Enunciado 1. Transcreva literalmente a parte da reportagem sobre a leitura da Bíblia que começa nas palavras "Em vez de se" e termina após as palavras "ver a realidade.".

Trecho fornecido.
........

10 Julho 2024
Diante dos desafios que o mundo e a Igreja enfrentam e do "fundamentalismo que ganha terreno em todos os lugares", o inglês Timothy Radcliffe, ex-mestre-geral dos dominicanos, e o polonês Lukasz Popko, biblista em Jerusalém, nos convidam a ler a Bíblia por meio das perguntas que ela apresenta, mais que pelas respostas que ela pode dar.
A reportagem é de Gaétan Supertino, publicada por Le Monde, 07-07-2024.
Timothy Radcliffe, 78 anos, ex-mestre-geral da Ordem dos Pregadores (o nome oficial dos dominicanos), é uma voz importante na Igreja Católica. Ele participou da primeira assembleia geral do sínodo sobre o futuro da instituição, guiando o retiro espiritual organizado na véspera de sua abertura, nos dias 1 e 2 de outubro de 2023, e participará da segunda assembleia, que começará em outubro próximo.
O dominicano polonês Lukasz Popko, 46 anos, é pesquisador e professor na Escola Bíblica e Arqueológica de Jerusalém. Ambos acabaram de publicar Interroger Dieu (Cerf, 336 páginas), no qual propõem uma releitura da Bíblia por meio das perguntas que os personagens apresentam a Deus e vice-versa.
Em vez de se concentrar nas respostas fornecidas pela Bíblia, o livro recém-lançado analisa as perguntas que o livro sagrado apresenta. Por que essa abordagem?
Timothy Radcliffe: Precisamos de imaginação teológica, caso contrário não seremos capazes de responder aos desafios de nosso tempo. Vivemos em um mundo onde o fundamentalismo está ganhando terreno em todos os lugares, até mesmo dentro da Igreja, onde há a tentação de adotar uma leitura literalista dos textos sagrados. Mas as perguntas feitas pela Bíblia estimulam a nossa imaginação e podem nos ajudar a ir além dos nossos preconceitos e descobrir novas maneiras de ver a realidade.

........

Registros de dados.
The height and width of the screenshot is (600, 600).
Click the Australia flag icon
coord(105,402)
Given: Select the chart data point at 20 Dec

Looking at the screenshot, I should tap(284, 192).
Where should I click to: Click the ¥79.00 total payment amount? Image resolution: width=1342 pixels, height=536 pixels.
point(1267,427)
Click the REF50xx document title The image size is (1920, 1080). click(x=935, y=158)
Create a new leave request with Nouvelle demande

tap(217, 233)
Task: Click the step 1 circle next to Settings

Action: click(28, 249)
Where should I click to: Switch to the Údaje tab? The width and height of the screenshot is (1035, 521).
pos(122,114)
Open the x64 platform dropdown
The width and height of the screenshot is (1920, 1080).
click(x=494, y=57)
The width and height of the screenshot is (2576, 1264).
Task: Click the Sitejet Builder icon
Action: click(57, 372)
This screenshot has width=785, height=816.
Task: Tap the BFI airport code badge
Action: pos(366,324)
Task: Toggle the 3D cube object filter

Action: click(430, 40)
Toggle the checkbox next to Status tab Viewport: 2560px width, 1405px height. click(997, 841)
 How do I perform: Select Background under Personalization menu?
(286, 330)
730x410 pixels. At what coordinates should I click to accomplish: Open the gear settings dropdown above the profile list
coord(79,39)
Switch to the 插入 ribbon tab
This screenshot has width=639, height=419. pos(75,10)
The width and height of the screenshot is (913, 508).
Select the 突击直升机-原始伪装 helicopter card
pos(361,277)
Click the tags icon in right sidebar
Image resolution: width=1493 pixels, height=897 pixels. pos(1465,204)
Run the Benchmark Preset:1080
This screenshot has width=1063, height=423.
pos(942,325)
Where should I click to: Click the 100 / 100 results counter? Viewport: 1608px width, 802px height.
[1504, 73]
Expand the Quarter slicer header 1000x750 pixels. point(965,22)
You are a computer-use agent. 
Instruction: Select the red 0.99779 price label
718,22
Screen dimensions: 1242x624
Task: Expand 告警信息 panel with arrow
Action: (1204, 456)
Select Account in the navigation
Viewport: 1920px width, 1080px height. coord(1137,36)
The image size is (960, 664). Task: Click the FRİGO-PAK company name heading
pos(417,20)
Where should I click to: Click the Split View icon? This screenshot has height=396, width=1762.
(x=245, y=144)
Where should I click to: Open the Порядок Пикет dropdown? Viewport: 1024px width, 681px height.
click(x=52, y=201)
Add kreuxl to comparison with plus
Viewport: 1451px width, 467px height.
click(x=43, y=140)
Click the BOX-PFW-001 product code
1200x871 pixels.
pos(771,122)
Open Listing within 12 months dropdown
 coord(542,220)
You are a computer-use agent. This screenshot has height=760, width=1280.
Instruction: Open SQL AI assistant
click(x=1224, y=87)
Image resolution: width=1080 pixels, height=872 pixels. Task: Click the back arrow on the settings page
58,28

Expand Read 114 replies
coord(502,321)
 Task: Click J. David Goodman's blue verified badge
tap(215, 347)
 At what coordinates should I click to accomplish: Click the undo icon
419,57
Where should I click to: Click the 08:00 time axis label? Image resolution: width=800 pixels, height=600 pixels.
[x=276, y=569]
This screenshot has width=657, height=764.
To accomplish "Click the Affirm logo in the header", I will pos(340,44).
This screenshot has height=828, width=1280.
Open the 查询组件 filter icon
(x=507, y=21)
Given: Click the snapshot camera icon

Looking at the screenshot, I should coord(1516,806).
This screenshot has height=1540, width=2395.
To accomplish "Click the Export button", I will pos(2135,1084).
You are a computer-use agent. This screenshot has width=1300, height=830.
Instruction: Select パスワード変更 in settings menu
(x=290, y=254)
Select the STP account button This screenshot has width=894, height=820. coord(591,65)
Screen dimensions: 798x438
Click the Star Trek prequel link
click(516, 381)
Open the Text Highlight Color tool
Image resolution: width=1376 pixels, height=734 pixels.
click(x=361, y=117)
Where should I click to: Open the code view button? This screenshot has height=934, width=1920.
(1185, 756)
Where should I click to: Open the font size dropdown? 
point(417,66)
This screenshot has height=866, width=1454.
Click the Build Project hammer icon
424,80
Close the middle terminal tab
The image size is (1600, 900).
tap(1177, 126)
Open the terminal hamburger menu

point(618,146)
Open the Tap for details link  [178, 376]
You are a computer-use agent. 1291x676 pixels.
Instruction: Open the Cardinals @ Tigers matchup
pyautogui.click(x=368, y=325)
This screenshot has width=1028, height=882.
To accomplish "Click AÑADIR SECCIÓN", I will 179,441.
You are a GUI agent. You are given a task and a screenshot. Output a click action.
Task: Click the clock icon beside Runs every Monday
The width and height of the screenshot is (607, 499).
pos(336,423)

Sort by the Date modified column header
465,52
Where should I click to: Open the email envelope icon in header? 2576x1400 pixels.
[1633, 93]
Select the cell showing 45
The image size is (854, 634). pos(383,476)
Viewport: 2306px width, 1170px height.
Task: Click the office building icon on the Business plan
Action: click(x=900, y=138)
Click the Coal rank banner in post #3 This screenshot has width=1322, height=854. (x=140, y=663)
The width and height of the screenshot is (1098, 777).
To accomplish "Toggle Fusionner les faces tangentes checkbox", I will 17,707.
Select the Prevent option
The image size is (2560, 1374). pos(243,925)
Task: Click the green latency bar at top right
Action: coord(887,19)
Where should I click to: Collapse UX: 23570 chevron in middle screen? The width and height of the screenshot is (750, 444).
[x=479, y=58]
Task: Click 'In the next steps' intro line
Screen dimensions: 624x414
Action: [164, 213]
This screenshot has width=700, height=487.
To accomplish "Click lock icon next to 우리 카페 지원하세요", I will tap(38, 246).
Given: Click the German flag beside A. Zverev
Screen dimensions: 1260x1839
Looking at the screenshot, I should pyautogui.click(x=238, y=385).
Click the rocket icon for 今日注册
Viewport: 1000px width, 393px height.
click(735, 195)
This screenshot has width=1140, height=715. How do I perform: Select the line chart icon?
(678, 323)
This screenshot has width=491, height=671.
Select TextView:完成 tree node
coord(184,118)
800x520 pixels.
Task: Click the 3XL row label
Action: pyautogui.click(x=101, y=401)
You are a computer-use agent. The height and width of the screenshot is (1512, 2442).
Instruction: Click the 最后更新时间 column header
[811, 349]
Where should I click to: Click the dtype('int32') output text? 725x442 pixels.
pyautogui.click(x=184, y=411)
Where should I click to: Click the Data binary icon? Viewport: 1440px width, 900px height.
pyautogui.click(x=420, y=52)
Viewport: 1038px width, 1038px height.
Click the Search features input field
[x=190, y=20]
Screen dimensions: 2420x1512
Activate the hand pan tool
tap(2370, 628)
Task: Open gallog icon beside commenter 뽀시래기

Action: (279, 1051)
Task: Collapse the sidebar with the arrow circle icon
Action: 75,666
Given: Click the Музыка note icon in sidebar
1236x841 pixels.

........

Enunciado 2. Nas entradas, cite textualmente somente as linhas que vão da linha que contém "Where should I click to: Click the ¥79.00" até a linha que contém "Expand the Quarter", incluindo as duas.

Resolução 1.
Em vez de se concentrar nas respostas fornecidas pela Bíblia, o livro recém-lançado analisa as perguntas que o livro sagrado apresenta. Por que essa abordagem?
Timothy Radcliffe: Precisamos de imaginação teológica, caso contrário não seremos capazes de responder aos desafios de nosso tempo. Vivemos em um mundo onde o fundamentalismo está ganhando terreno em todos os lugares, até mesmo dentro da Igreja, onde há a tentação de adotar uma leitura literalista dos textos sagrados. Mas as perguntas feitas pela Bíblia estimulam a nossa imaginação e podem nos ajudar a ir além dos nossos preconceitos e descobrir novas maneiras de ver a realidade.

Resolução 2.
Where should I click to: Click the ¥79.00 total payment amount? Image resolution: width=1342 pixels, height=536 pixels.
point(1267,427)
Click the REF50xx document title The image size is (1920, 1080). click(x=935, y=158)
Create a new leave request with Nouvelle demande

tap(217, 233)
Task: Click the step 1 circle next to Settings

Action: click(28, 249)
Where should I click to: Switch to the Údaje tab? The width and height of the screenshot is (1035, 521).
pos(122,114)
Open the x64 platform dropdown
The width and height of the screenshot is (1920, 1080).
click(x=494, y=57)
The width and height of the screenshot is (2576, 1264).
Task: Click the Sitejet Builder icon
Action: click(57, 372)
This screenshot has width=785, height=816.
Task: Tap the BFI airport code badge
Action: pos(366,324)
Task: Toggle the 3D cube object filter

Action: click(430, 40)
Toggle the checkbox next to Status tab Viewport: 2560px width, 1405px height. click(997, 841)
 How do I perform: Select Background under Personalization menu?
(286, 330)
730x410 pixels. At what coordinates should I click to accomplish: Open the gear settings dropdown above the profile list
coord(79,39)
Switch to the 插入 ribbon tab
This screenshot has width=639, height=419. pos(75,10)
The width and height of the screenshot is (913, 508).
Select the 突击直升机-原始伪装 helicopter card
pos(361,277)
Click the tags icon in right sidebar
Image resolution: width=1493 pixels, height=897 pixels. pos(1465,204)
Run the Benchmark Preset:1080
This screenshot has width=1063, height=423.
pos(942,325)
Where should I click to: Click the 100 / 100 results counter? Viewport: 1608px width, 802px height.
[1504, 73]
Expand the Quarter slicer header 1000x750 pixels. point(965,22)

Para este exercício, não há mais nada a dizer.